## Set of tasks
a: According to the article on the Uenaka v. Nakano estate case, in what year was Tomejiro Obata adopted in Japan?
b: Continue the article on the Uenaka v. Nakano estate case, starting after its last paragraph.

## Reading passage
···
When an estate winds up in court, the dispute may involve more than just legal issues. In a case recently decided by the California Court of Appeal, the justices had to consider how “family” has been defined in different cultures, thousands of miles apart and over the span of more than a century.
The decision (Uenaka v. Nakano) involved the estate of two sisters, Fusae and Emi Obata, who died in 2013, unmarried and with no descendants.
In 1911, just over a century before the sisters died, their father, Tomejiro Obata ("Tomejiro"), had been adopted in Japan as an adult by Minejiro and Kiku Obata, in a centuries-old Japanese practice called yoshi-engumi.
Tomejiro was born and raised by his biological parents Hikozaemon and Haru Nakanu. After Tomejiro died, two members of the Nakanu family living in California brought a legal action to claim their interest in Tomejiro's estate. They argued that under California law, in the absence of a will, the inheritance rights of Tomejiro’s descendants should be determined by his biological lineage, not by a Japanese adoption performed when he was an adult.
Thus the issue before the trial court, and later the appellate court, was whether under California law Tomejiro should legally be considered the son of his adaptive parents, the Obatas or the son of his natural parents, Mr. and Mrs. Nakanu.
The Alameda County Superior Court ruled in favor of the Obatas. It concluded that Tomejiro’s adoption “severed his relationship with his biological parents, thereby precluding intestate inheritance by the descendants of his biological parents.”
The Nakanos appealed, arguing that yoshi-engumi does not “satisfy the elemental characteristics of adoption recognized in California and the Western/American context.” They contended that the traditional Japanese practice did not “create a sufficient parent/child relationship between the adoptee and adopting parents,” did not really terminate the parent/child relationship between the adoptee and his biological parents, had not been subject to a judicial review to ensure its legitimacy, and did not result in a permanent relationship.
The appellate court disagreed, and upheld the decision by the lower court. The court concluded that where there are conflicts between the laws of different jurisdictions, “the status of adoption is determined by the laws of the jurisdiction where the adoption was effected, and the rules of inheritance are determined by the laws of the jurisdiction of domicile of the decedent at time of death.”
The court noted that in Japan, the cultural significance of “family” is somewhat different than in the United States. The extended family, or “house,” typically includes three generations of a family. A "house" is considered as “existing uninterruptedly from the past into the future, irrespective of the birth or death of its members,” the appellate justices noted. “The ancestors and the descendants are mutually linked by the idea of family genealogy, which is not understood as a relation merely based on blood lineage and succession, but rather as a number of relations, which are necessary for the maintenance and continuation of the ‘house’ as an institution.”
···
## Data extracts
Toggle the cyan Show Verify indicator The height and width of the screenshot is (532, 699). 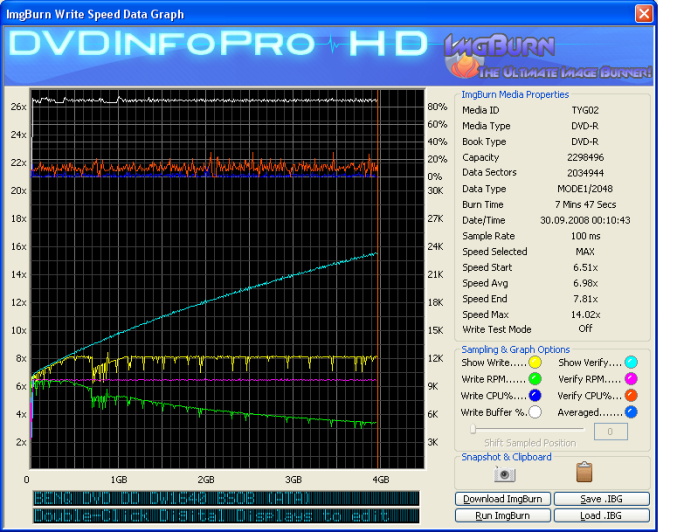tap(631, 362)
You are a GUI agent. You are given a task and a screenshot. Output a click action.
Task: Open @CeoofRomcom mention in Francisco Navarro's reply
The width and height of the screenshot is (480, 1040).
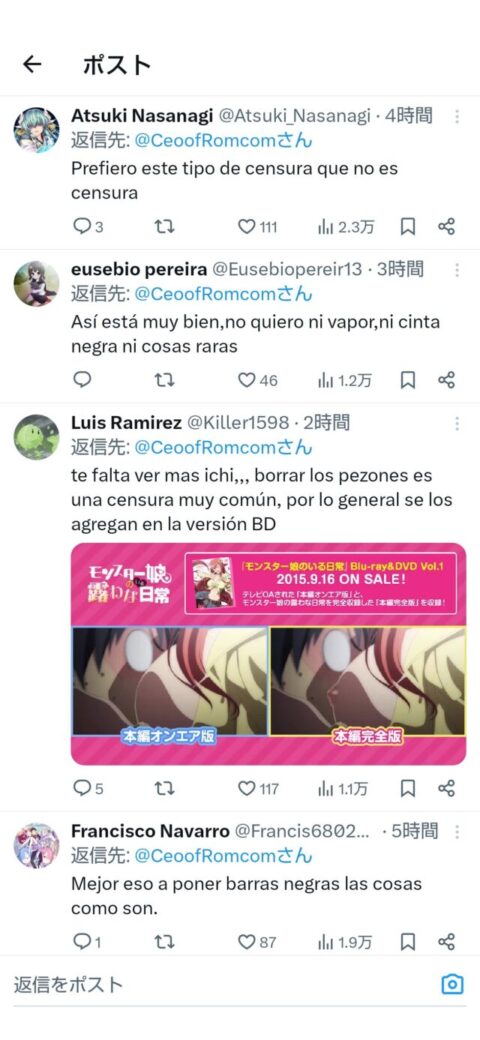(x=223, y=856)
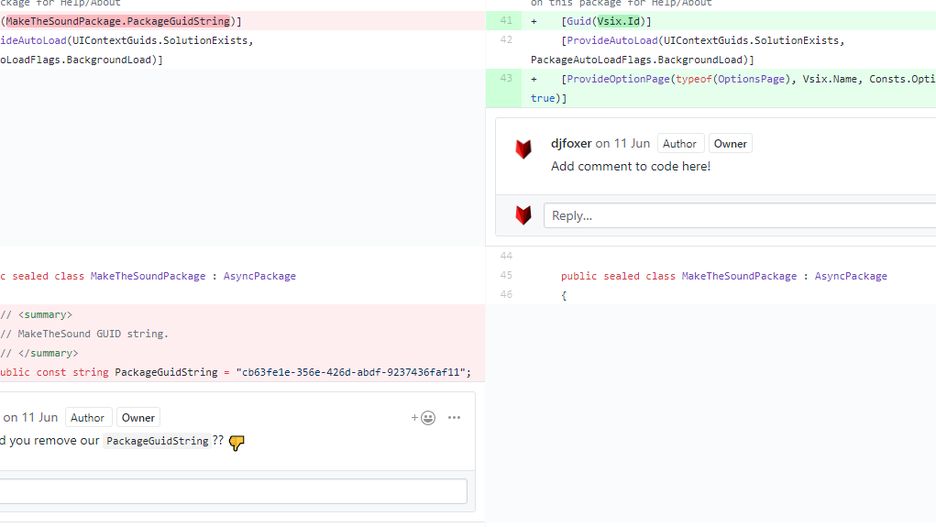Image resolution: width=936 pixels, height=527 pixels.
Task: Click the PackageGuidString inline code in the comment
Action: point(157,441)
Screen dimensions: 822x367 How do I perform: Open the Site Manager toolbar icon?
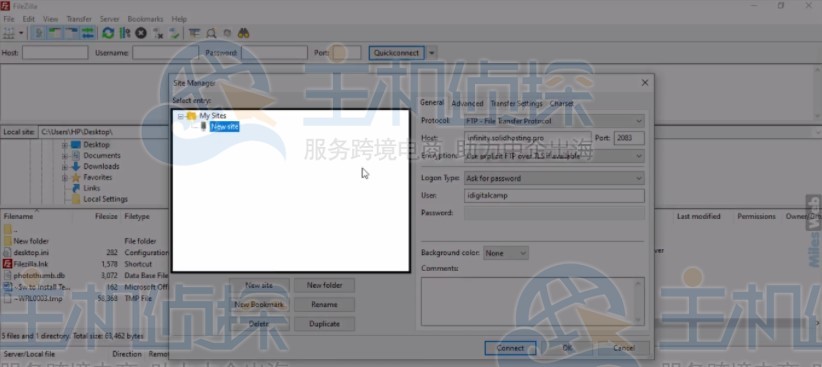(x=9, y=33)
···
## Your written answers
a: 1911

b:
The head of the house traditionally was “endowed with vast powers and authority,” including designating a successor. If no heir was available, it was customary for the head of the house to adopt a successor, who might well be an adult member of another family.
Under the Japanese Civil Code enacted in the 1890s, “an adopted child acquires the status of a child in wedlock of his/her adopted parent(s) from the time of adoption.” This included those brought into the family through yoshi-engumi.
The appellate court noted that being an heir brought into a family through this practice “involved not just inheritance rights, but financial and moral obligations to care for relatives and honor the family’s ancestors.”
Both culturally and under Japan’s nation’s statutes, “the adopted person is considered a biological child for all purposes,” it said.
“California cannot devalue a parent-child relationship simply because it was created, whether by biology or adoption, in a sister state that imposes different rights and duties as parts of parent-child relationships subject to its jurisdiction,” the justices said.
“For purposes of intestate succession, under California law, the 1911 adoption severed the relationship between decedents’ father and his natural parents,” they ruled, so Tomejiro had to be treated as the heir of his adopted family, not of his biological parents.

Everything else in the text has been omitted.